Depois de acusar o deputado federal Alfredo Gaspar (PL-AL), vice na chapa de Flávio Bolsonaro, de estupro de vulnerável, o deputado federal Lindbergh Farias (PT-RJ) baixou o tom. Sem que tenham sido apresentadas provas públicas para sustentar a acusação, o petista procurou o líder do PL na Câmara, Sóstenes Cavalcante (RJ), para dizer que não pretende mais explorar o caso politicamente e que a investigação deve seguir nas mãos da Polícia Federal e do Supremo Tribunal Federal.
Segundo Sóstenes, Lindbergh relatou que a denúncia foi baseada em informações repassadas por uma jornalista e que, posteriormente, as provas prometidas não apareceram.

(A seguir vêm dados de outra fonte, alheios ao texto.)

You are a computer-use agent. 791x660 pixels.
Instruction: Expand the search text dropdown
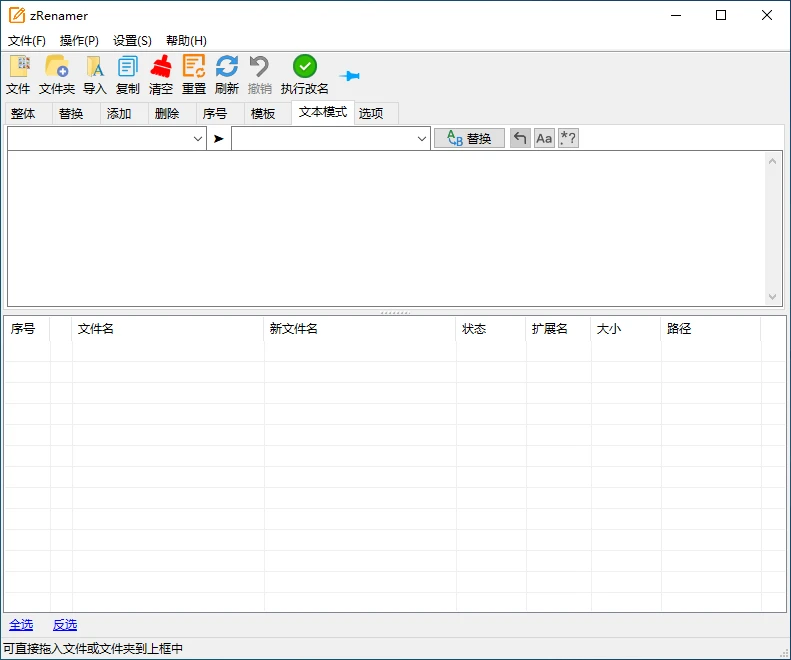198,139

O petista confirma a conversa, mas nega qualquer retratação e afirma que apenas cumpriu sua obrigação ao encaminhar a denúncia às autoridades.
Enquanto isso, Alfredo Gaspar respondeu com uma verdadeira ofensiva judicial. O parlamentar acionou o STF e a PGR, entrou com ação por danos morais, representou Lindbergh no Conselho de Ética e ainda conseguiu autorização da Justiça para coletar seu material genético e compará-lo ao da criança citada na denúncia, numa tentativa de afastar definitivamente as acusações.
Lindbergh diz que não pretende voltar ao assunto. “Já fiz a minha parte. Não vou ficar fazendo carga em cima disso”, afirmou à CNN. A investigação segue sob relatoria do ministro Gilmar Mendes e ainda aguarda manifestação da Procuradoria-Geral da República.